The JSDF responded admirably in the crisis, deploying almost half their entire personnel to the disaster zone and toiling for weeks in horrendous conditions. Their efforts helped boost their public profile considerably, with many people seeing this as precisely the type of civic assistance as 'defense force' should excel at. Since then the JSDF have been involved in numerous other relief operations, such as when they provided vital supplies to thousands of people cut off by flooding in Kyushu. In fact, this was only one of some 586 disaster relief operations carried out by the JSDF in 2011 alone. The vast majority of these (444) involving the transport of emergency patients.
|JSDF Disaster Relief (LA Times)|
The 2011 disaster should not, however, be seen as an anomaly. Japan is criss-crossed by hundreds of old-fault lines that could snap at any moment and the chance is far higher in the wake of the Tohoku earthquake. While the scientific ability to predict quakes is highly contested, seismologists who before 2011 had suggested a 0.5% chance of a major quake hitting Tokyo in the coming decades, have revised their estimates up to 35-50%. Studies of the potential effects of such a quake hitting the capital suggest a magnitude-7 quake might inflict 11,000 deaths, render 850,000 buildings useless and cause up to \80 trillion in damages. This is also far from a worst-case scenario, the 1923 Great Tokyo Earthquake was magnitude-8 (32 times stronger than a 7). Numerous other cities have also been assessed as standing at an 80% risk of major quakes over the next 30 years.

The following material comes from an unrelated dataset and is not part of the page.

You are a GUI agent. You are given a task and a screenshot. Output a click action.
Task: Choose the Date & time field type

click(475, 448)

Japan is perhaps the most well-prepared nation in the world for such events but this hardly means that more could not be done. Of 57 areas of appraisal covered by the MoD's post-Tohoku 'Lessons Learned' self evaluation, 34 were seen as needing further improvement. No doubt these points will be addressed but to have a real impact will require a serious investment of funds. For example, the pre-instillation of facilities and equipment at evacuation centers, the provision of 4 wheel drive jeeps and trucks to transport medical teams, or the commissioning of hospital ships (preferably with well-decks and ample helicopter support).

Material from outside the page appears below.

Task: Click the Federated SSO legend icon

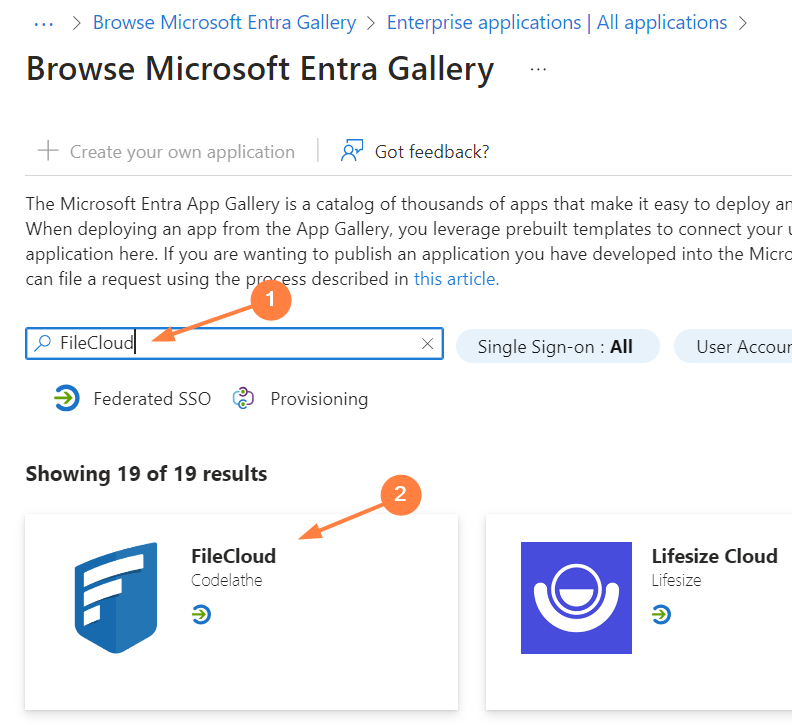Action: point(66,398)
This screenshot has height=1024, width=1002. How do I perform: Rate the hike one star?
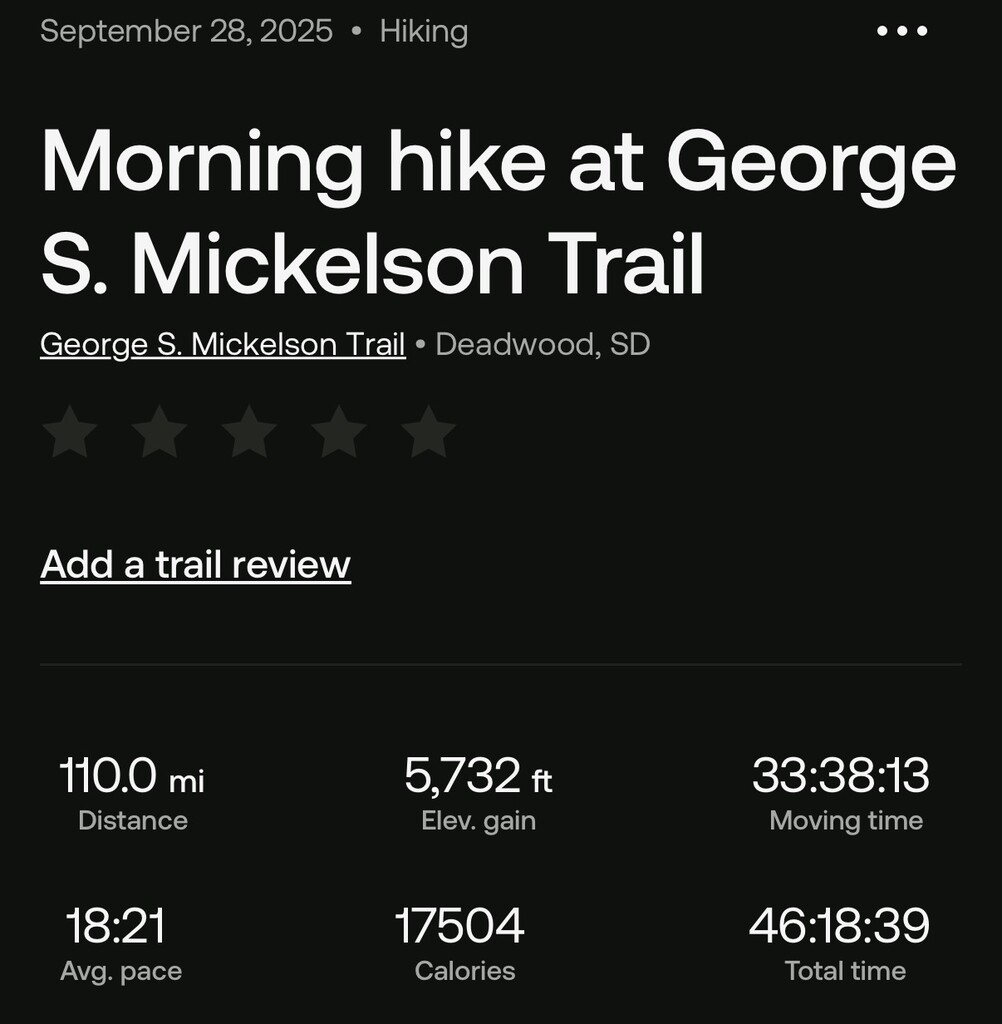coord(69,432)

None of these seem to be priorities however. In fact, the 2012 MoD budget allocated only \9.7 billion for enhancing disaster preparedness. This might seem like a lot if judged in isolation. Considering though, that the planned acquisition of 42 F-35s might cost \90 billion per year for 20 years, and that another \100+ billion is being allocated annually to missile defense, it raises the question of whether the most likely dangers are being addressed. The threat from North Korea is generally accepted by analysts as being far smaller than commonly portrayed by either the media or politicians. That of China can be offset to some extent by trade, diplomacy or maintaining a limited deterrent. The threat of natural disaster, however, cannot be avoided and yet people seem somehow more blasé about it. Determining whether this is due to the romanticization of military affairs or pessimistic fatalism is not nearly as important as deciding whether it makes common sense in regard the allocation of national security resources.